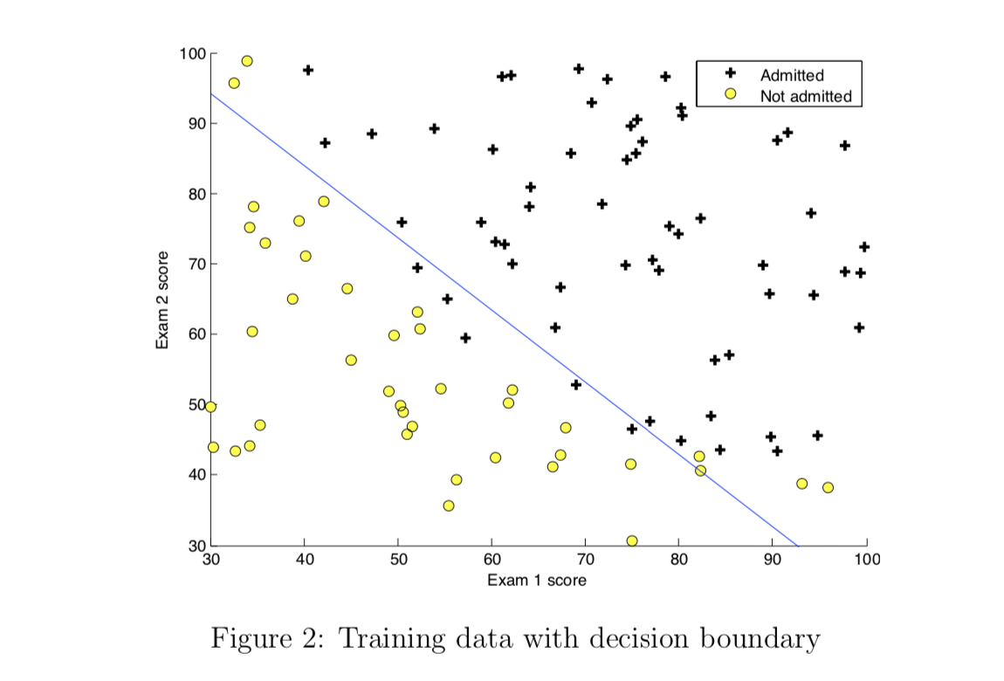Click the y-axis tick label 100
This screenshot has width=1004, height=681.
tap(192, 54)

------------------------------------------------

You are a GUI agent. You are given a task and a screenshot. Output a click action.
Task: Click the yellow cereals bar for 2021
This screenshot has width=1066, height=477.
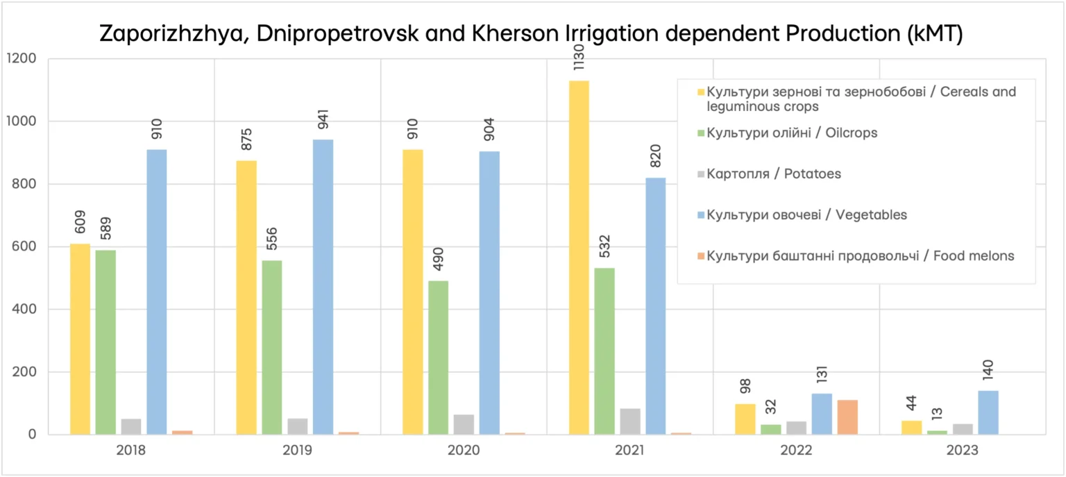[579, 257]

------------------------------------------------

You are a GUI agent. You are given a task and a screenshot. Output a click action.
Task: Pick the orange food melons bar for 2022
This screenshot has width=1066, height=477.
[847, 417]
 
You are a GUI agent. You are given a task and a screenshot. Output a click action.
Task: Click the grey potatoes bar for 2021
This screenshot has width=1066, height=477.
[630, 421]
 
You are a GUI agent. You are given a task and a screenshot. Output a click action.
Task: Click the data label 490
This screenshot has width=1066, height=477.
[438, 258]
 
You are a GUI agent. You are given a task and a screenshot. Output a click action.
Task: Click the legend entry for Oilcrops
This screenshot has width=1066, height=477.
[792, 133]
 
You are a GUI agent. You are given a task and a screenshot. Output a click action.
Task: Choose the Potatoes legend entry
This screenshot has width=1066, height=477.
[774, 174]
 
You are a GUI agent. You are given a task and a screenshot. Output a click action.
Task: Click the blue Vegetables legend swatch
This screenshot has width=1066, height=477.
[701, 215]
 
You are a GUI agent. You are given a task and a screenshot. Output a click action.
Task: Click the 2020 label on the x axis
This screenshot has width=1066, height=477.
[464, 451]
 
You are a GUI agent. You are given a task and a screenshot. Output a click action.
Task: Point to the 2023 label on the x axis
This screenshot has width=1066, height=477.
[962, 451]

------------------------------------------------

Reproduce the items from the line with "Click the y-axis tick label 100" to the line with "tap(192, 54)", swapping "screenshot" for "screen capture" and keeping everything else the same. Leave the pictures out of your answer.

» **THE SOLUTION**
Click the y-axis tick label 100
This screen capture has width=1004, height=681.
tap(192, 54)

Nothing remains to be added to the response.